Lorsque son bateau est en place, Di Biasi jette à l’eau le filet plombé de 800 mètres de long, qui est ensuite retenu par une série de bouées flottantes. Après cette rapide intervention, le pêcheur rentre chez lui. Le mur invisible restera en place toute la nuit, attendant que les poissons s’y emmêlent. Le lendemain matin, Di Biasi se réveille au lever du soleil, va au bar pour prendre un café et un croissant, et ramène son bateau à la réserve pour charger les abondantes prises de la journée.

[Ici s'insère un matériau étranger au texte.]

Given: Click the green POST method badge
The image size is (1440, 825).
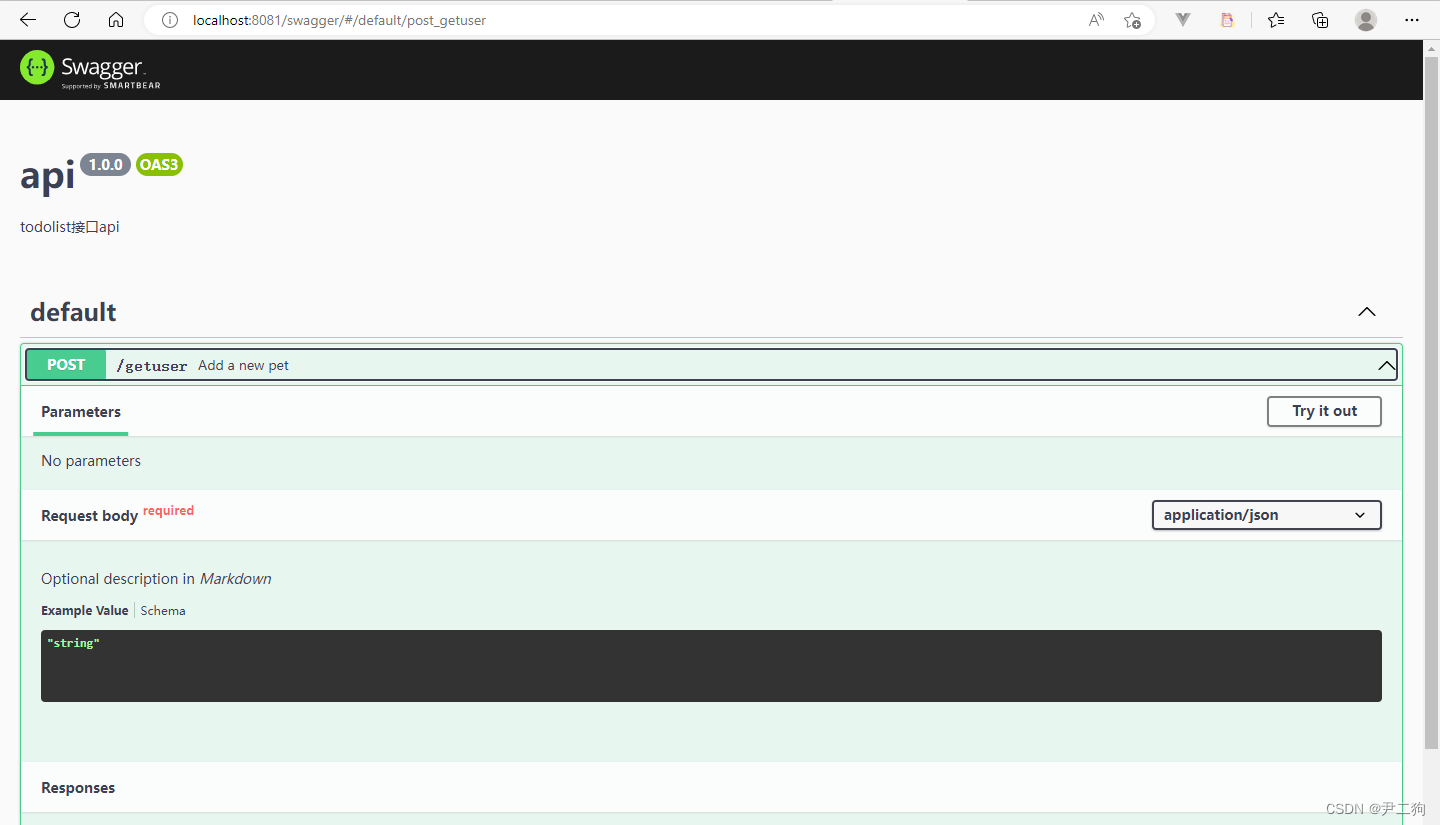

♦ De retour au port de Santa Sabina, les habitants, les restaurateurs et les autres acheteurs attendent Di Biasi.
Beaucoup d’entre eux ont déjà réservé du poisson dès la veille. Les espèces, comme le mulet, sont communes ici ; leur taille incroyable distingue les prises de Di Biasi.
Alors que d’autres pêcheurs de la Méditerranée ont du mal à joindre les deux bouts, sortant tous les soirs et extrayant des poissons de toutes sortes et de toutes tailles, des anchois aux dauphins, les pêcheurs de Torre Guaceto n’entrent dans la réserve qu’une fois par semaine ; ce qui leur permet de réaliser des revenus exceptionnels pouvant atteindre 10 000 dollars par jour. Ils font partie d’un projet de gestion coopérative qui permet à la mer de se reconstituer pendant qu’ils prospèrent économiquement.
Mais ce qui peut sembler être aujourd’hui un conte de fées a nécessité des années de luttes et de conflits. Les écologistes ont commencé la difficile tâche de travailler avec les acteurs locaux il y a plus de 25 ans, dans une région en proie au crime organisé et à l’exploitation agressive des ressources naturelles. Aujourd’hui, ces pêcheurs sont les plus grands alliés de la réserve marine.
« Nous sommes les gardiens », raconte fièrement Di Biasi. « Cette étendue de mer est la nôtre ».
♦ Une exploitation historique
Alessandro Ciccolella, le directeur du Consorzio di Gestione Torre Guaceto, l’entité de gestion de la réserve naturelle, explique qu’avant leur prise de contrôle en 2001, cette partie de la côte était un no man’s land. Le crime organisé y avait une place forte ; utilisant les rives de Torre Guaceto comme port pour la contrebande de tabac et de drogue.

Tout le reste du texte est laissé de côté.